In the matter between:

 

OTJIKAOKO TRADITIONAL AUTHORITY

Appellant

and

 

TJIMAKA TJAVARA

First Respondent

TJIJATU HERUNGA

Second Respondent

RUPUTA TJISUTA

Third Respondent

INSPECTOR GENERAL OF THE NAMIBIAN POLICE

Fourth Respondent

 

Coram:          SHIVUTE CJ, HOFF JA and FRANK AJA

Heard:           16 October 2019

Delivered:     11 November 2019

 


APPEAL JUDGMENT


FRANK AJA (SHIVUTE CJ and HOFF JA concurring):

[1]        The Otjikaoko Traditional Authority (the Authority) brought an application in the court a quo to evict the first to third respondents with their livestock from an area falling within the jurisdiction of the Authority. The fourth respondent was cited so that the court could authorise him to execute the order in the event of the other respondents not adhering to such court order. The court a quo however refused the application and it is against this order that the Authority wishes to appeal.
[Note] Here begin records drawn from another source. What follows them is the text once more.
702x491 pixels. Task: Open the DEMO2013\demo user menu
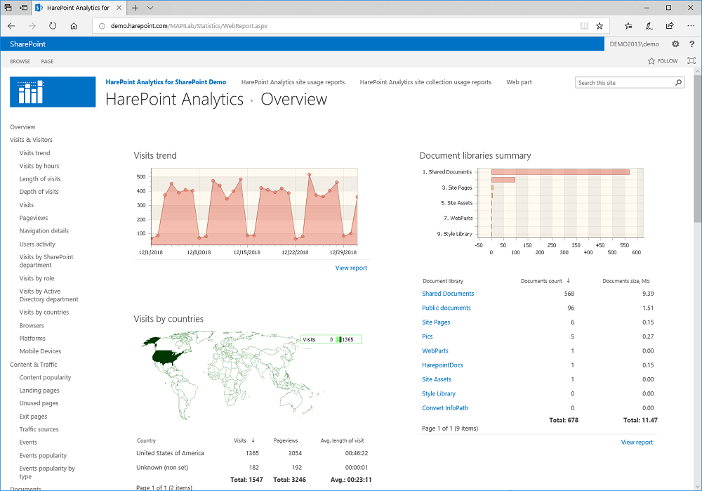click(634, 44)
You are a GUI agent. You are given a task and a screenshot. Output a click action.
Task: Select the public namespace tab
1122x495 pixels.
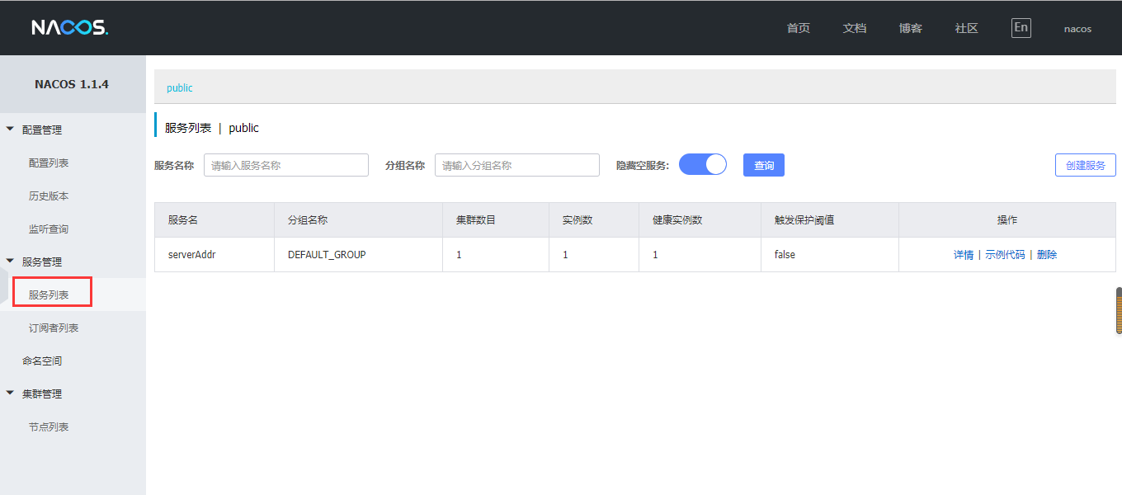(x=180, y=87)
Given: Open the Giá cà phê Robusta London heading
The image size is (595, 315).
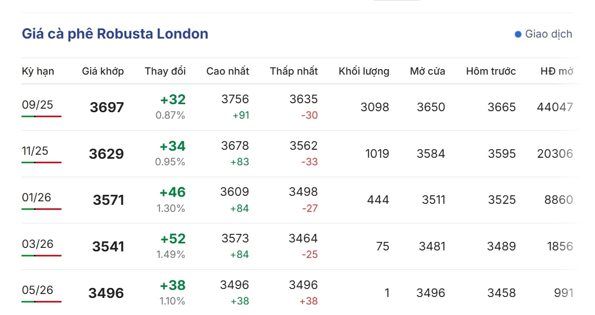Looking at the screenshot, I should tap(115, 34).
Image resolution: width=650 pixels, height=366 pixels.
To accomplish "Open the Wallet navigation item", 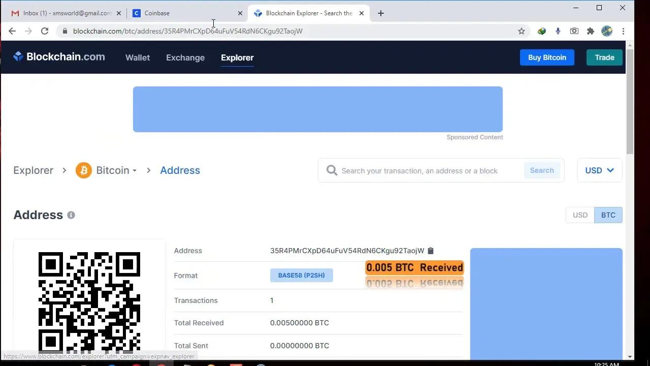I will 137,57.
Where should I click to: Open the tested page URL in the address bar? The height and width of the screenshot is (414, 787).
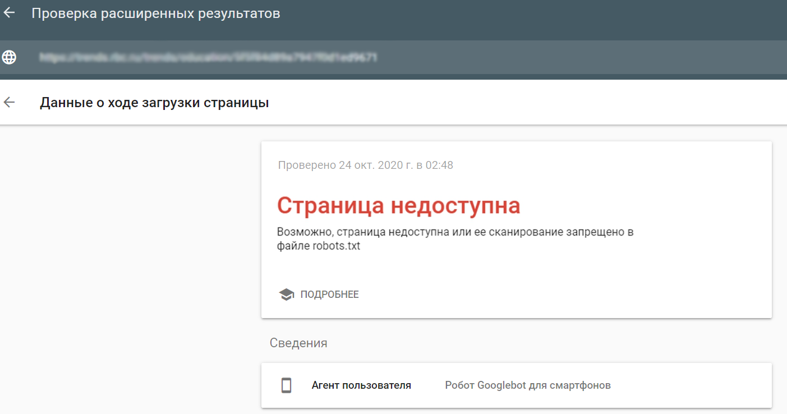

[2]        The judgment of the court a quo against which the Authority intends to appeal was handed down on 26 October 2017. A notice of appeal was filed against this judgment on 8 November 2017 by the legal practitioner of the Authority. In terms of the rules of this court, the appeal record had to be filed within three months of the receipt of the judgment. This was not done and the appeal was deemed to have been withdrawn, ie had lapsed. The Authority thus applies for the condonation of its failure to file the record timeously, and an order for the lapsed appeal to be reinstated.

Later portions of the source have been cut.